◆ THE TASK
At the line with "[Facebook] (438, 777)", start repeating the data, and continue line by line through the final line, exactly.

*** Opening of TASK DATA ***

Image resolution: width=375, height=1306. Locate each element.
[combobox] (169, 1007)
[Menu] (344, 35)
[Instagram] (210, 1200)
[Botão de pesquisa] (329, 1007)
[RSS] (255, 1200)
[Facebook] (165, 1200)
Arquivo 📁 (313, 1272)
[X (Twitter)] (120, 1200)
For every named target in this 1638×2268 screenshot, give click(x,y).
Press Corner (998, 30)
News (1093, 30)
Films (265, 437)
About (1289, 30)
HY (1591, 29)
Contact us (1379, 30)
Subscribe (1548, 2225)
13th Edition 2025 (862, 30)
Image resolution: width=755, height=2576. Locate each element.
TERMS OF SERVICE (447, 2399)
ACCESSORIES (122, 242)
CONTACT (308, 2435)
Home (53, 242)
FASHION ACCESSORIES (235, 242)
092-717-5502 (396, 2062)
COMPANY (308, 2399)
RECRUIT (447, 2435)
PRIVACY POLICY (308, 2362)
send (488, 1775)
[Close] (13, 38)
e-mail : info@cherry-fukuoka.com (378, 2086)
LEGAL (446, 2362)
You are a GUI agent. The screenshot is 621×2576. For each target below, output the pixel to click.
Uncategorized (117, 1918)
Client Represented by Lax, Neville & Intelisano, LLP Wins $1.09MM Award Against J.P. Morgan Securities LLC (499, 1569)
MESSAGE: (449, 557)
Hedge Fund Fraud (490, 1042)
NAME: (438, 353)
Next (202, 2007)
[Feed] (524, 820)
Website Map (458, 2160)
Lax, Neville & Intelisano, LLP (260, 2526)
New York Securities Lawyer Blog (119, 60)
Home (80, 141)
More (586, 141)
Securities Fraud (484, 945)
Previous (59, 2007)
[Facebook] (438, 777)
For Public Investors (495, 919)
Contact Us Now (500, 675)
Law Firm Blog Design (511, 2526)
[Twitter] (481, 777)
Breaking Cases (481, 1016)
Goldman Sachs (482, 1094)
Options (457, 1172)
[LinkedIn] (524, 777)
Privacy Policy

*** Close of TASK DATA ***

◆ ANSWER SECTION
[Facebook] (438, 777)
For Public Investors (495, 919)
Contact Us Now (500, 675)
Law Firm Blog Design (511, 2526)
[Twitter] (481, 777)
Breaking Cases (481, 1016)
Goldman Sachs (482, 1094)
Options (457, 1172)
[LinkedIn] (524, 777)
Privacy Policy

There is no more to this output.